Gerade diese Intersektionen verschiedener Aspekte Milads Lebens sind für mich schwierig einzuschätzen — Iran und Antidepressiva, Iran und Kunst, Iran und Sex, Iran und Milad. Er will nicht, dass ich (oder irgendjemand) ihn auf seine Herkunft reduziere. Das finde ich sehr einleuchtend. Aber ich frage mich, wie man eine Person losgelöst von dem Rahmen verstehen soll, in dem sie aufgewachsen ist, wenn dieser sich so sehr vom eigenen unterscheidet. Milad kennt die Kultur, in der ich großgeworden bin, immer besser. Aber ich kenne seine nicht sehr gut. Er spricht eine Sprache, auf der alles schön klingt, aber ich verstehe fast nichts. Er sagt, er musste im Iran ständig Dinge heimlich tun.

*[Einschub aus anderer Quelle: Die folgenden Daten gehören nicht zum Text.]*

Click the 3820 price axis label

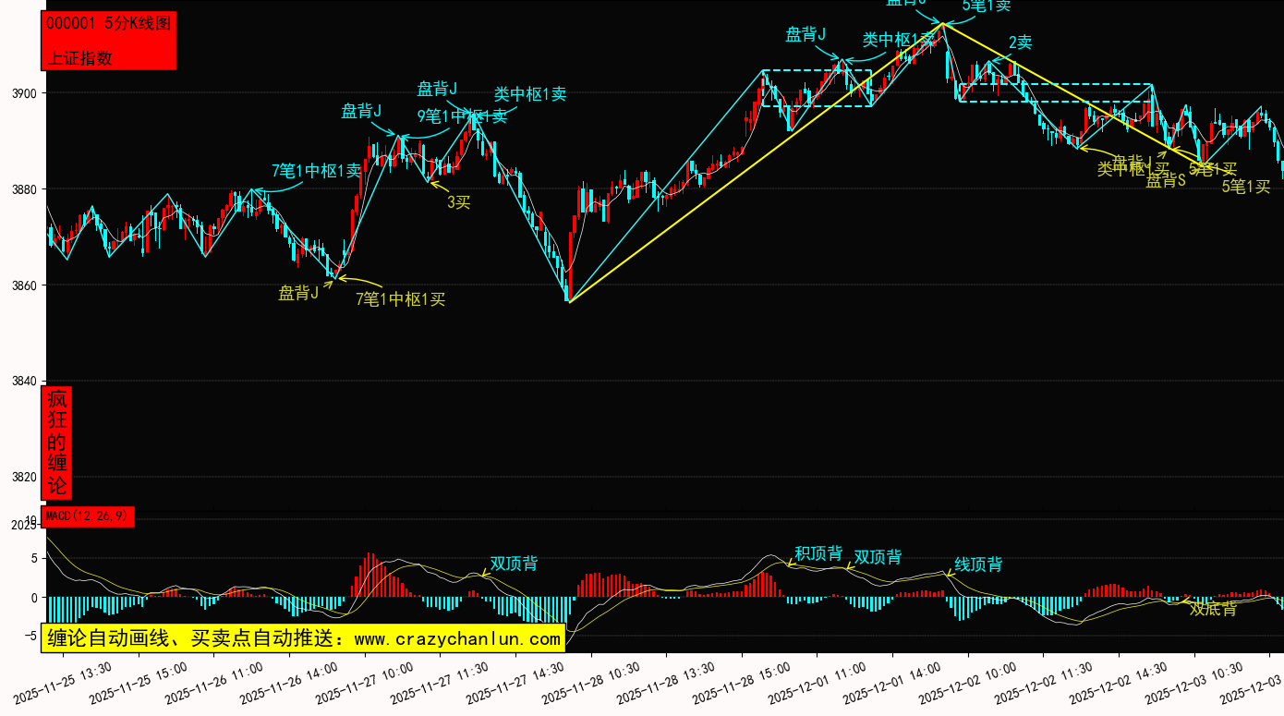[24, 478]
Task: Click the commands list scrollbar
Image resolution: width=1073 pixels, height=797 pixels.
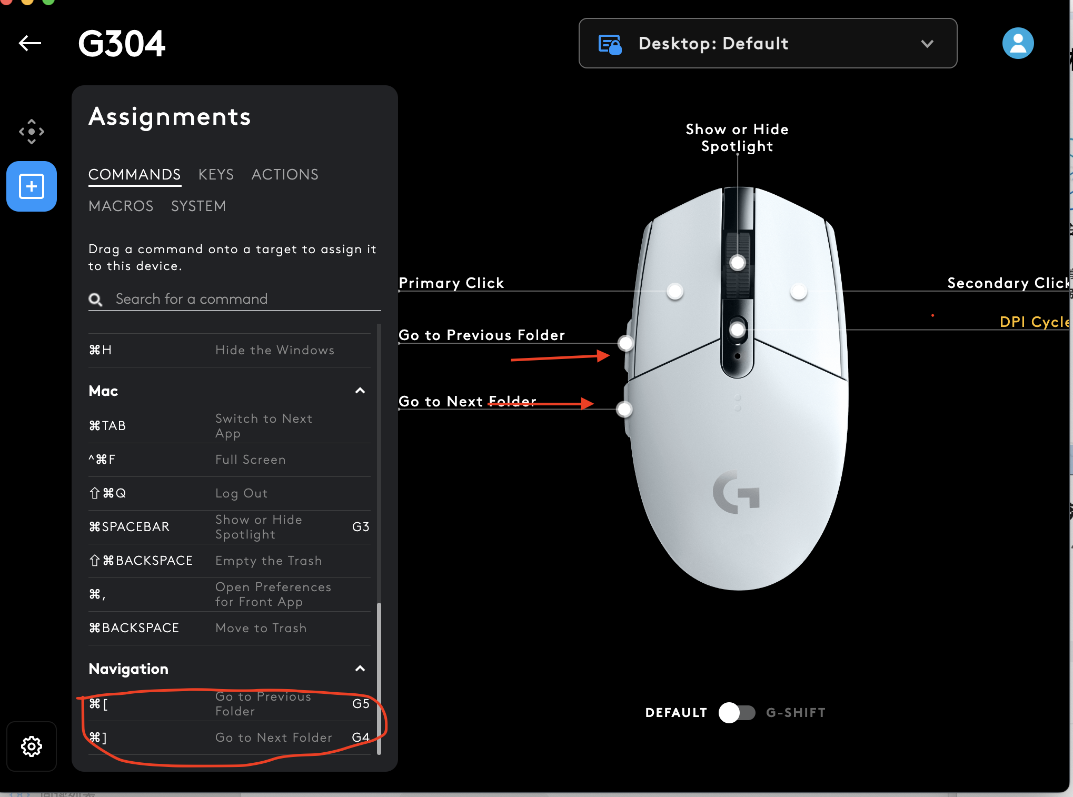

Mein Exfreund kam aus einer deutschen Familie der oberen Mittelschicht, mit Kräuterbeet, vier Autos in der Einfahrt und einer prall gefüllten Speisekammer voller “Rewe Bio”-Siegel. Ihm wurde dort alles verboten: Cola trinken, rauchen, lange aufbleiben. Seine Mutter durchsuchte die Sofaritzen in seinem Zimmer nach Ecstasy und Gras, und sobald er von dort auszog, war endlich die ganze Welt sein Spielplatz. Er kiffte nur und schlief nie und lief jeden Tag barfuß durch Berlin. Er wollte freier sein, und freier, und freier, und hatte schließlich etliche Male Sex mit einer Fremden, während seine Freundin – ich – unwissend zuhause saß, Auberginenrisotto kochte und eine Hausarbeit über Spielhallen in Westdeutschland schrieb. Unsere Monogamie, oder wohl eher meine Monogamie, war eine weitere Fessel, von der es sich zu befreien galt.

Ich habe Angst, dass sich die schlimmen Dinge wiederholen. Dass der Iran Milads Mutter war, die ihm alles Mögliche verbat, und nun ist er hier, und es ist definitiv nicht einfach, und es ist lange nicht fair, aber zumindest was Sex angeht, ist er frei. Ich habe Angst, dass eines schönen Spätsommerabends die Luft warm ist und es nach Sonne auf warmer Haut riecht, dass die Luft elektrisiert vor guter Laune und einfach alle Sterne richtig stehen, dass die Freiheit ihn benebelt und er mich dann betrügt. Ich weiß, dass das nicht fair ist. Ich checke mein Handy.

Milad hat mir geschrieben, “I dreamt that you were so small that I lost you by accident :( But I found you in the grocery store.”